How to serialize a Julia function and define that function in another process?


#1

Are there updates following this thread?
https://groups.google.com/forum/#!topic/julia-users/B39vRfhKFxM

My idea is to obtain the lowered or typed LambdaInfo, serialize and send that to the other process, and construct a :method Expr there and eval it. Is there already a way to serialize the LambdaInfo object? It seems the AST is already compressed.

Secondly – it might be stupid to ask – how do I create a SimpleVector? I can’t find its constructor.

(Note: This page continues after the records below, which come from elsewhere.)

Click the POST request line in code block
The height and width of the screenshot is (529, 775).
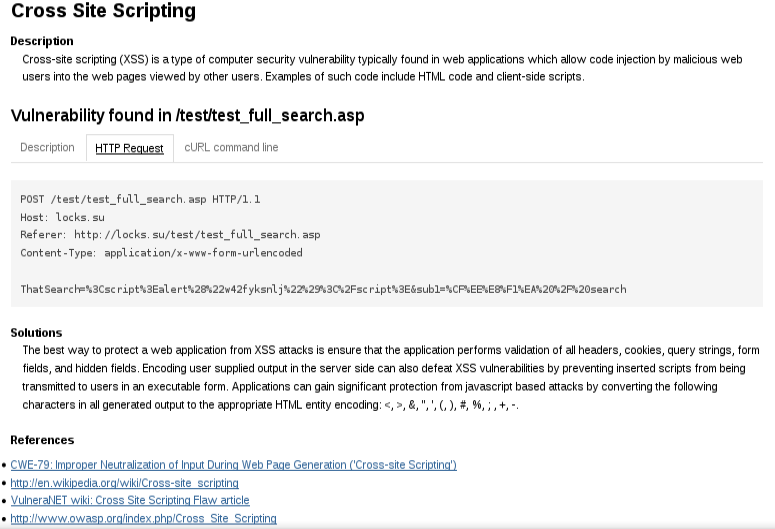tap(140, 199)
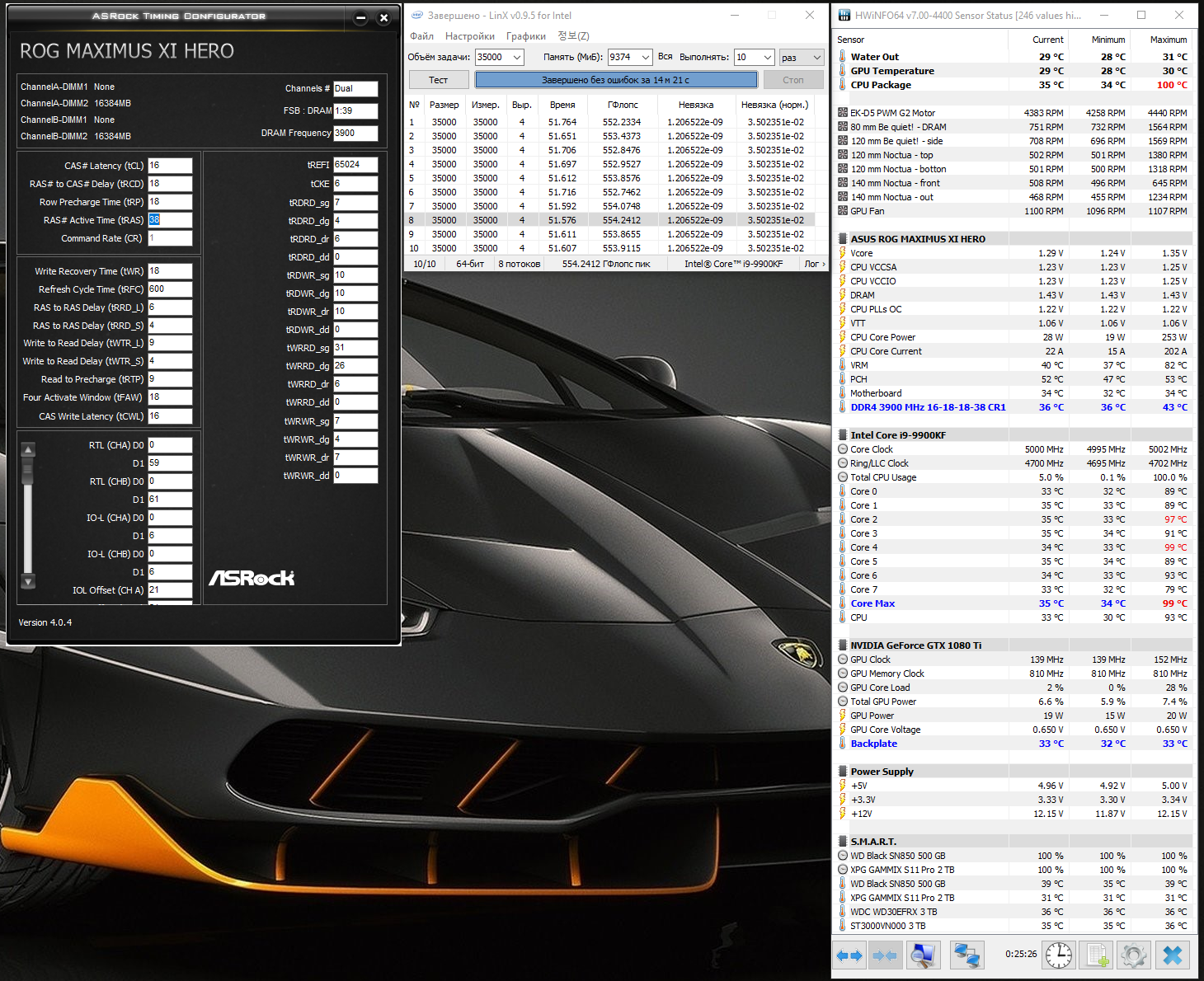
Task: Click the collapse columns arrows icon in HWiNFO
Action: pos(885,955)
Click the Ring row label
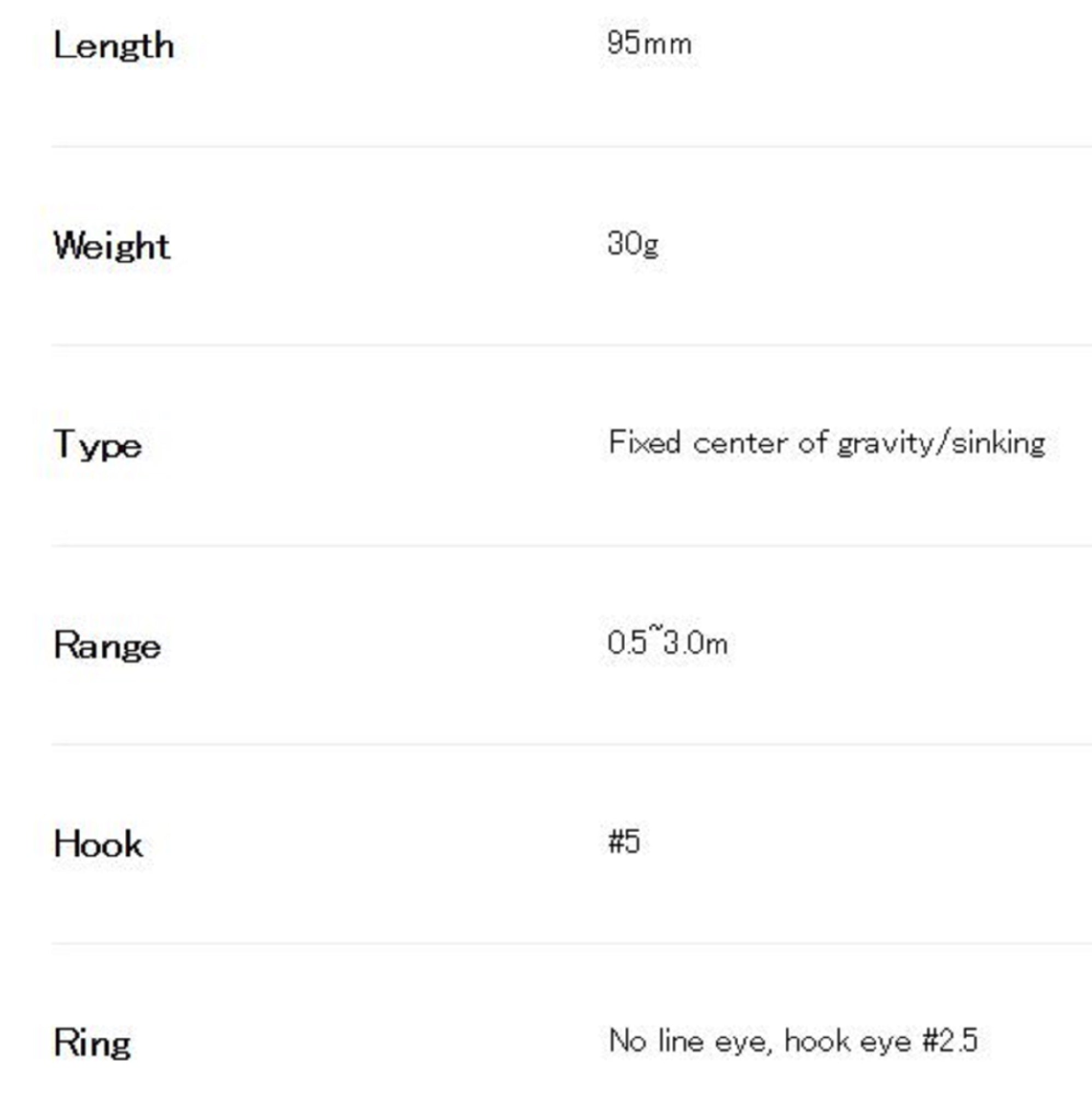The width and height of the screenshot is (1092, 1094). [x=92, y=1043]
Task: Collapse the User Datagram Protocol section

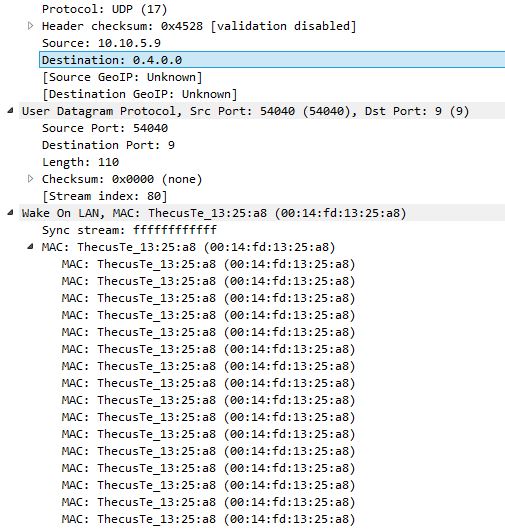Action: tap(11, 111)
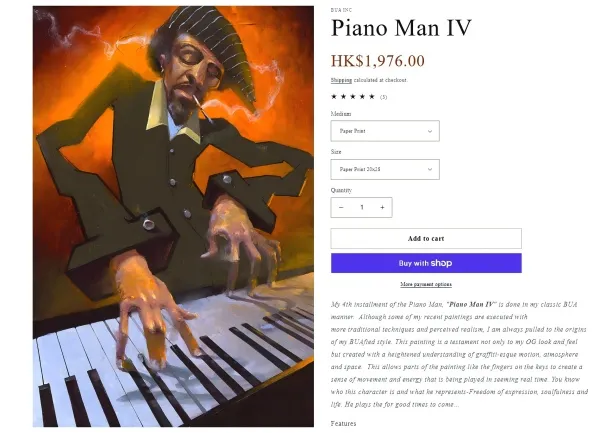Image resolution: width=600 pixels, height=433 pixels.
Task: Click the third rating star
Action: pos(353,97)
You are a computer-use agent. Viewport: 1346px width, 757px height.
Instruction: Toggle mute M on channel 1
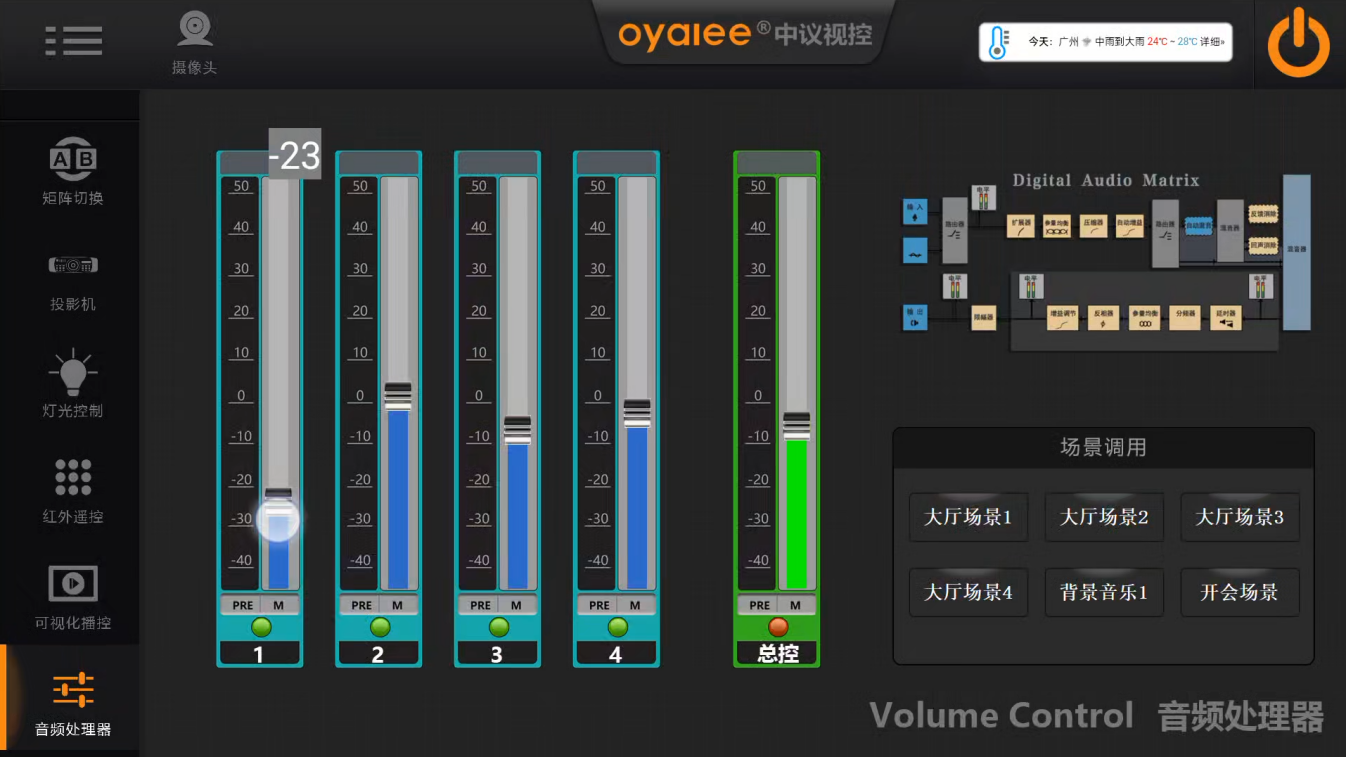tap(279, 605)
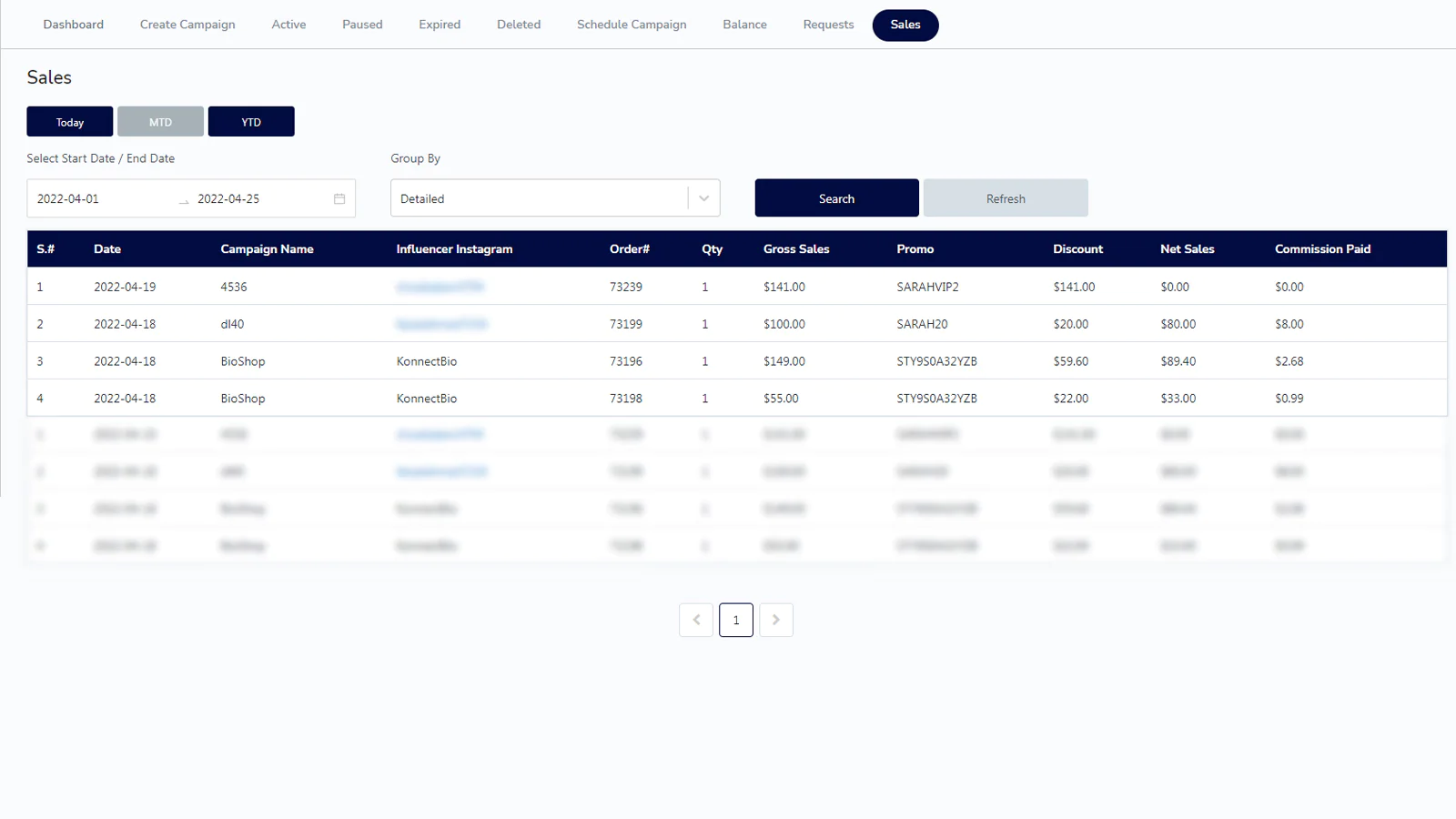Image resolution: width=1456 pixels, height=819 pixels.
Task: Click the previous page arrow
Action: click(x=696, y=620)
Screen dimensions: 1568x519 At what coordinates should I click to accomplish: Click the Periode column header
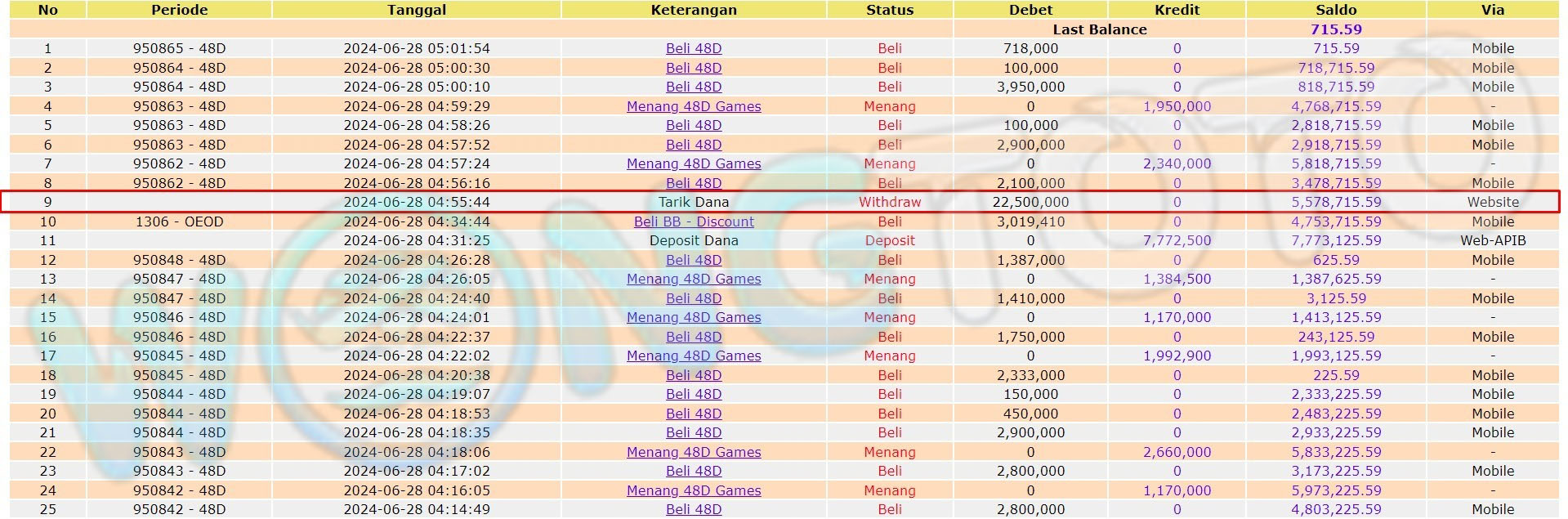[180, 10]
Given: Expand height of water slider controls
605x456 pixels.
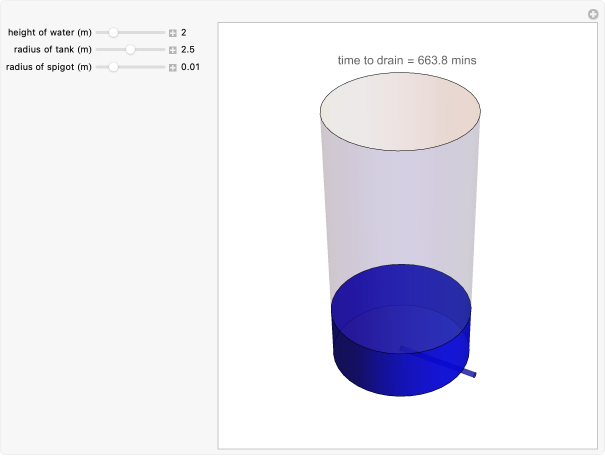Looking at the screenshot, I should [x=172, y=33].
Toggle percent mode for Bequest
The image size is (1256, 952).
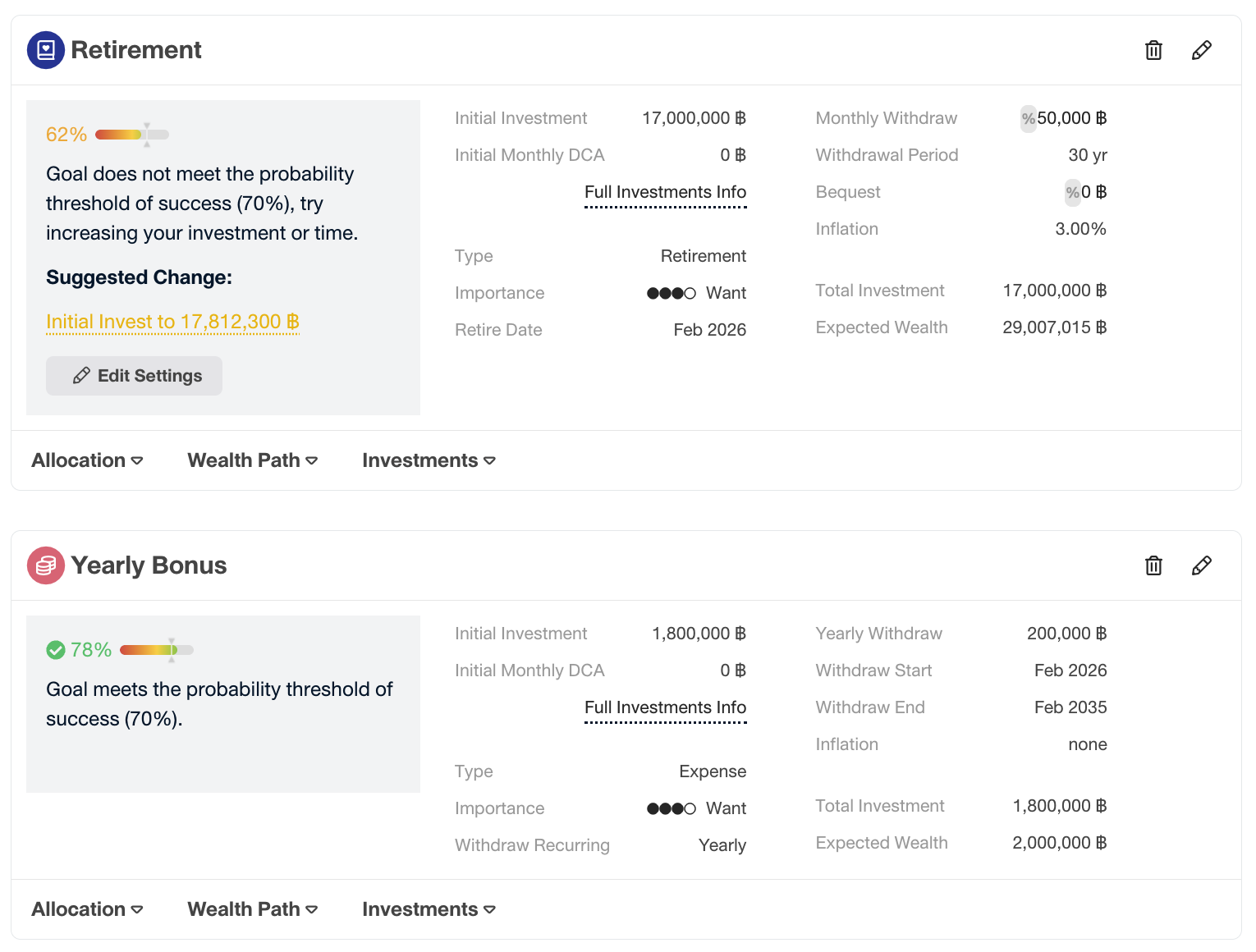coord(1072,193)
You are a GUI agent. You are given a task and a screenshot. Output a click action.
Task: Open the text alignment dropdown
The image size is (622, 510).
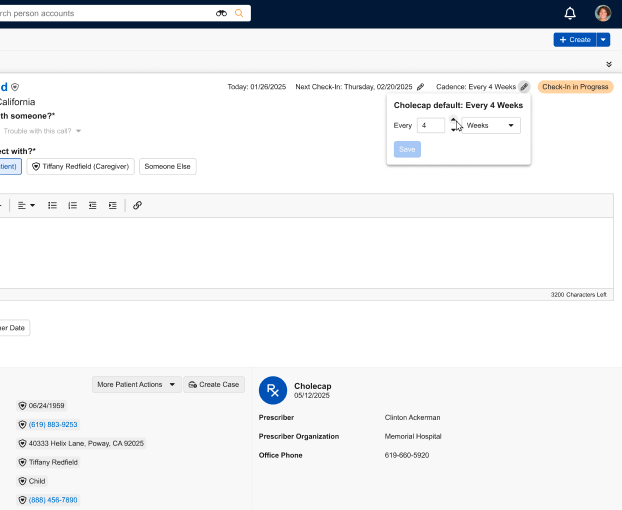click(27, 205)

Would it be a better/simpler idea if I simply send the the source string over and eval in the other process?


#2

In the current circumstances, I’d bet on macro_form from Sugar.jl. It tries to parse a file of a function and extract it’s definition exactly as it’s written or otherwise obtains and cleans lowered code.


#3

Thanks. This seems nice.

One more question though, macro_form requires the types argument to be concrete types. I guess this is needed for precompile? But why is precompile necessary? Is there a way to get around it? Determining the concrete types for the function seems a bit challenging for me.

Secondly, in certain cases, I might need to pattern match and slightly revise the function’s AST before sending it to another process. So it might be inevitable for me to be able to serialize the AST. Any suggestions?


#4

If your types are abstract, there might be more than one method conforming the signature:

julia> methods(log, (Number, Number)) 
 # 3 methods for generic function "log": 
 log(::Irrational{:e}, x::Number) in Base at irrationals.jl:218 
 log(b::T, x::T) where T<:Number in Base.Math at math.jl:159 
 log(b::Number, x::Number) in Base.Math at math.jl:186

which one do you need? Without further information, it’s impossible to decide on the correct method to return. If you really need to go with abstract types, you may try to create an alternative macro_form that returns ASTs for all conforming methods and then serialize them.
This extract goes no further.